The records:
══════════

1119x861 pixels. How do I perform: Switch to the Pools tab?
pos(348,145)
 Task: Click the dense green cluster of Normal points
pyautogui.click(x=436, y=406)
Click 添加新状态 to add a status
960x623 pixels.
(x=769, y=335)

══════════

Copy every line of the material above character for character, in its original order.

Response below:
1119x861 pixels. How do I perform: Switch to the Pools tab?
pos(348,145)
 Task: Click the dense green cluster of Normal points
pyautogui.click(x=436, y=406)
Click 添加新状态 to add a status
960x623 pixels.
(x=769, y=335)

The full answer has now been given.